::: Exercise data
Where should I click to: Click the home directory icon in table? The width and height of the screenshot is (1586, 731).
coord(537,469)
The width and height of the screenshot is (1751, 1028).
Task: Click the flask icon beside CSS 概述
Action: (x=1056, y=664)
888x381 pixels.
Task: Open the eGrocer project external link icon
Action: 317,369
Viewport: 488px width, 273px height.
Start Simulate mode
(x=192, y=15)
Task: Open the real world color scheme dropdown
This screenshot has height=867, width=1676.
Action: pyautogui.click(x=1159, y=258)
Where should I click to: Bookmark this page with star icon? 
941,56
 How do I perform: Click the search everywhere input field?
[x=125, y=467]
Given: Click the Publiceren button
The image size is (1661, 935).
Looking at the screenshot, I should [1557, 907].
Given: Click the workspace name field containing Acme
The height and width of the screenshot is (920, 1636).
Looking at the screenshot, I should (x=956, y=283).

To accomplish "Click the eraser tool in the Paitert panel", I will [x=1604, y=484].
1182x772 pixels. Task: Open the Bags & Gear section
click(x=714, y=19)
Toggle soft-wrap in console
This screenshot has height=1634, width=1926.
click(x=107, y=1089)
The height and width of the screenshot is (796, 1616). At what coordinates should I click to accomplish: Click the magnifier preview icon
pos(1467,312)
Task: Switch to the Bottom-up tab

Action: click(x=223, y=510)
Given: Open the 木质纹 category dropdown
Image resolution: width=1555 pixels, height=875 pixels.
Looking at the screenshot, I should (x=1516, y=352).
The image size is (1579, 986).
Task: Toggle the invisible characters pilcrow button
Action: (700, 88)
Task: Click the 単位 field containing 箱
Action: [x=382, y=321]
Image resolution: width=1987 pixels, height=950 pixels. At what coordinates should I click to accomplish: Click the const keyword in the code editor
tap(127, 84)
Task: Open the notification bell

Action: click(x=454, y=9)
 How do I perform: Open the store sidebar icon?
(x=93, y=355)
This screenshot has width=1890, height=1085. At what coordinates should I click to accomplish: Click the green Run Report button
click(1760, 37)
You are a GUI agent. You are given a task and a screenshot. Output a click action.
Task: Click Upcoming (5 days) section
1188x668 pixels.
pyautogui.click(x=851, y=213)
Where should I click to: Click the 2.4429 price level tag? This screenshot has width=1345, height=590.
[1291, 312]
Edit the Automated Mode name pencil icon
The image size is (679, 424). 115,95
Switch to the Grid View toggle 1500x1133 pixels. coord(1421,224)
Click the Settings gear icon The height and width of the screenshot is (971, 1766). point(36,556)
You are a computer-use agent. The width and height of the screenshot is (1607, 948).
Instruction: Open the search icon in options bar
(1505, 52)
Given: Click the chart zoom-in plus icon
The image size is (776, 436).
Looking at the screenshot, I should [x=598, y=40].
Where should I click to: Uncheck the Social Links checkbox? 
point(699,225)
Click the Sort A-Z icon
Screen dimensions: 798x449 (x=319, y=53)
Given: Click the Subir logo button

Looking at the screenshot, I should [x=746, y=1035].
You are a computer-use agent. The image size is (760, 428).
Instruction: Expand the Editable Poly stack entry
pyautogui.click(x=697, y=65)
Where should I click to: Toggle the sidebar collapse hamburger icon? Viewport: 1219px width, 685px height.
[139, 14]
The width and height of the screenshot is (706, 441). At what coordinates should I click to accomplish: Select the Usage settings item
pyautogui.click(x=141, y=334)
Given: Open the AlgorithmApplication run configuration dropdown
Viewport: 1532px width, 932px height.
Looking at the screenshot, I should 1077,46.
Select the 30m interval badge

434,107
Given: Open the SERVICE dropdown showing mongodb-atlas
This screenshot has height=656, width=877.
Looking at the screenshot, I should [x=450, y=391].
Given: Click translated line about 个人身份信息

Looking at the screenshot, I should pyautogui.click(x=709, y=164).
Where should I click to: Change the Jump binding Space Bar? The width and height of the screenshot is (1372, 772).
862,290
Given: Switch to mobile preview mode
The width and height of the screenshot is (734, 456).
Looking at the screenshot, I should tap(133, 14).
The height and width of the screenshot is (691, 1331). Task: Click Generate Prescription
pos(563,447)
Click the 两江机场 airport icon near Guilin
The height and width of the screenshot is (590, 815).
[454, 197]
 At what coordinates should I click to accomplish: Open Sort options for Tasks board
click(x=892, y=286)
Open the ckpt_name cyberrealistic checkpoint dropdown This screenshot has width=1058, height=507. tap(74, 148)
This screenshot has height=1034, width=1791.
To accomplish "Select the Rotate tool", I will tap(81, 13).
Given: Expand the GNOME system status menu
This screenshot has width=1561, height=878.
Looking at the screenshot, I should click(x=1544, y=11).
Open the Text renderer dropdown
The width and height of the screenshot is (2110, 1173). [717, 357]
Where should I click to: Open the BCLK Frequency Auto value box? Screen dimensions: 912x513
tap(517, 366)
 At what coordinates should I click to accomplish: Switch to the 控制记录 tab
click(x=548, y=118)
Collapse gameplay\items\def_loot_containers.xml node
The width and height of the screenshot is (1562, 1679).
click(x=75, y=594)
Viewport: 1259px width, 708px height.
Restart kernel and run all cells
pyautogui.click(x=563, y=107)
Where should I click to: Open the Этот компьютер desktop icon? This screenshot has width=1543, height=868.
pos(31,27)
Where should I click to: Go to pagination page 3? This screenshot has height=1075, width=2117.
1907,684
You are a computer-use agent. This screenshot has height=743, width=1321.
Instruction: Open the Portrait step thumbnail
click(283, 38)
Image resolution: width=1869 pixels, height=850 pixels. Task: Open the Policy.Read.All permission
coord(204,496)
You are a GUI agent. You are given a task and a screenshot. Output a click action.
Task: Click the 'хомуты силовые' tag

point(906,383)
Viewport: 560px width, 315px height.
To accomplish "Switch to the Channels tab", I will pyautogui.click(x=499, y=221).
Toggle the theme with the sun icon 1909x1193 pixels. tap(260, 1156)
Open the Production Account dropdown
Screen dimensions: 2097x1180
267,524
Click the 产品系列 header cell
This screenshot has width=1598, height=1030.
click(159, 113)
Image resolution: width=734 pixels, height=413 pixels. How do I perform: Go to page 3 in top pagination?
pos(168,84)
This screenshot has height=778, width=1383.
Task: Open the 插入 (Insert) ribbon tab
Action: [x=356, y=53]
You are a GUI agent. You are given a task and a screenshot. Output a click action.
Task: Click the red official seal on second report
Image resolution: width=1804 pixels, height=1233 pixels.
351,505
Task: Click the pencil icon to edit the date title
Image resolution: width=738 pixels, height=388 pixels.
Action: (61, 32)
::::::
What is needed: Copy out the data exactly, keeping each line whole.

Task response:
Where should I click to: Click the home directory icon in table? The width and height of the screenshot is (1586, 731).
coord(537,469)
The width and height of the screenshot is (1751, 1028).
Task: Click the flask icon beside CSS 概述
Action: (x=1056, y=664)
888x381 pixels.
Task: Open the eGrocer project external link icon
Action: 317,369
Viewport: 488px width, 273px height.
Start Simulate mode
(x=192, y=15)
Task: Open the real world color scheme dropdown
This screenshot has height=867, width=1676.
Action: pyautogui.click(x=1159, y=258)
Where should I click to: Bookmark this page with star icon? 
941,56
 How do I perform: Click the search everywhere input field?
[x=125, y=467]
Given: Click the Publiceren button
The image size is (1661, 935).
Looking at the screenshot, I should [1557, 907].
Given: Click the workspace name field containing Acme
The height and width of the screenshot is (920, 1636).
Looking at the screenshot, I should (x=956, y=283).

To accomplish "Click the eraser tool in the Paitert panel", I will [x=1604, y=484].
1182x772 pixels. Task: Open the Bags & Gear section
click(x=714, y=19)
Toggle soft-wrap in console
This screenshot has height=1634, width=1926.
click(x=107, y=1089)
The height and width of the screenshot is (796, 1616). At what coordinates should I click to accomplish: Click the magnifier preview icon
pos(1467,312)
Task: Switch to the Bottom-up tab

Action: click(x=223, y=510)
Given: Open the 木质纹 category dropdown
Image resolution: width=1555 pixels, height=875 pixels.
Looking at the screenshot, I should (x=1516, y=352).
The image size is (1579, 986).
Task: Toggle the invisible characters pilcrow button
Action: (700, 88)
Task: Click the 単位 field containing 箱
Action: [x=382, y=321]
Image resolution: width=1987 pixels, height=950 pixels. At what coordinates should I click to accomplish: Click the const keyword in the code editor
tap(127, 84)
Task: Open the notification bell

Action: click(x=454, y=9)
 How do I perform: Open the store sidebar icon?
(x=93, y=355)
This screenshot has width=1890, height=1085. At what coordinates should I click to accomplish: Click the green Run Report button
click(1760, 37)
You are a GUI agent. You are given a task and a screenshot. Output a click action.
Task: Click Upcoming (5 days) section
1188x668 pixels.
pyautogui.click(x=851, y=213)
Where should I click to: Click the 2.4429 price level tag? This screenshot has width=1345, height=590.
[1291, 312]
Edit the Automated Mode name pencil icon
The image size is (679, 424). 115,95
Switch to the Grid View toggle 1500x1133 pixels. coord(1421,224)
Click the Settings gear icon The height and width of the screenshot is (971, 1766). point(36,556)
You are a computer-use agent. The width and height of the screenshot is (1607, 948).
Instruction: Open the search icon in options bar
(1505, 52)
Given: Click the chart zoom-in plus icon
The image size is (776, 436).
Looking at the screenshot, I should [x=598, y=40].
Where should I click to: Uncheck the Social Links checkbox? 
point(699,225)
Click the Sort A-Z icon
Screen dimensions: 798x449 (x=319, y=53)
Given: Click the Subir logo button

Looking at the screenshot, I should [x=746, y=1035].
You are a computer-use agent. The image size is (760, 428).
Instruction: Expand the Editable Poly stack entry
pyautogui.click(x=697, y=65)
Where should I click to: Toggle the sidebar collapse hamburger icon? Viewport: 1219px width, 685px height.
[139, 14]
The width and height of the screenshot is (706, 441). At what coordinates should I click to accomplish: Select the Usage settings item
pyautogui.click(x=141, y=334)
Given: Open the AlgorithmApplication run configuration dropdown
Viewport: 1532px width, 932px height.
Looking at the screenshot, I should 1077,46.
Select the 30m interval badge

434,107
Given: Open the SERVICE dropdown showing mongodb-atlas
This screenshot has height=656, width=877.
Looking at the screenshot, I should [x=450, y=391].
Given: Click translated line about 个人身份信息

Looking at the screenshot, I should pyautogui.click(x=709, y=164).
Where should I click to: Change the Jump binding Space Bar? The width and height of the screenshot is (1372, 772).
862,290
Given: Switch to mobile preview mode
The width and height of the screenshot is (734, 456).
Looking at the screenshot, I should tap(133, 14).
The height and width of the screenshot is (691, 1331). Task: Click Generate Prescription
pos(563,447)
Click the 两江机场 airport icon near Guilin
The height and width of the screenshot is (590, 815).
[454, 197]
 At what coordinates should I click to accomplish: Open Sort options for Tasks board
click(x=892, y=286)
Open the ckpt_name cyberrealistic checkpoint dropdown This screenshot has width=1058, height=507. tap(74, 148)
This screenshot has height=1034, width=1791.
To accomplish "Select the Rotate tool", I will tap(81, 13).
Given: Expand the GNOME system status menu
This screenshot has width=1561, height=878.
Looking at the screenshot, I should click(x=1544, y=11).
Open the Text renderer dropdown
The width and height of the screenshot is (2110, 1173). [717, 357]
Where should I click to: Open the BCLK Frequency Auto value box? Screen dimensions: 912x513
tap(517, 366)
 At what coordinates should I click to accomplish: Switch to the 控制记录 tab
click(x=548, y=118)
Collapse gameplay\items\def_loot_containers.xml node
The width and height of the screenshot is (1562, 1679).
click(x=75, y=594)
Viewport: 1259px width, 708px height.
Restart kernel and run all cells
pyautogui.click(x=563, y=107)
Where should I click to: Open the Этот компьютер desktop icon? This screenshot has width=1543, height=868.
pos(31,27)
Where should I click to: Go to pagination page 3? This screenshot has height=1075, width=2117.
1907,684
You are a computer-use agent. This screenshot has height=743, width=1321.
Instruction: Open the Portrait step thumbnail
click(283, 38)
Image resolution: width=1869 pixels, height=850 pixels. Task: Open the Policy.Read.All permission
coord(204,496)
You are a GUI agent. You are given a task and a screenshot. Output a click action.
Task: Click the 'хомуты силовые' tag

point(906,383)
Viewport: 560px width, 315px height.
To accomplish "Switch to the Channels tab", I will pyautogui.click(x=499, y=221).
Toggle the theme with the sun icon 1909x1193 pixels. tap(260, 1156)
Open the Production Account dropdown
Screen dimensions: 2097x1180
267,524
Click the 产品系列 header cell
This screenshot has width=1598, height=1030.
click(159, 113)
Image resolution: width=734 pixels, height=413 pixels. How do I perform: Go to page 3 in top pagination?
pos(168,84)
This screenshot has height=778, width=1383.
Task: Open the 插入 (Insert) ribbon tab
Action: [x=356, y=53]
You are a GUI agent. You are given a task and a screenshot. Output a click action.
Task: Click the red official seal on second report
Image resolution: width=1804 pixels, height=1233 pixels.
351,505
Task: Click the pencil icon to edit the date title
Image resolution: width=738 pixels, height=388 pixels.
Action: (61, 32)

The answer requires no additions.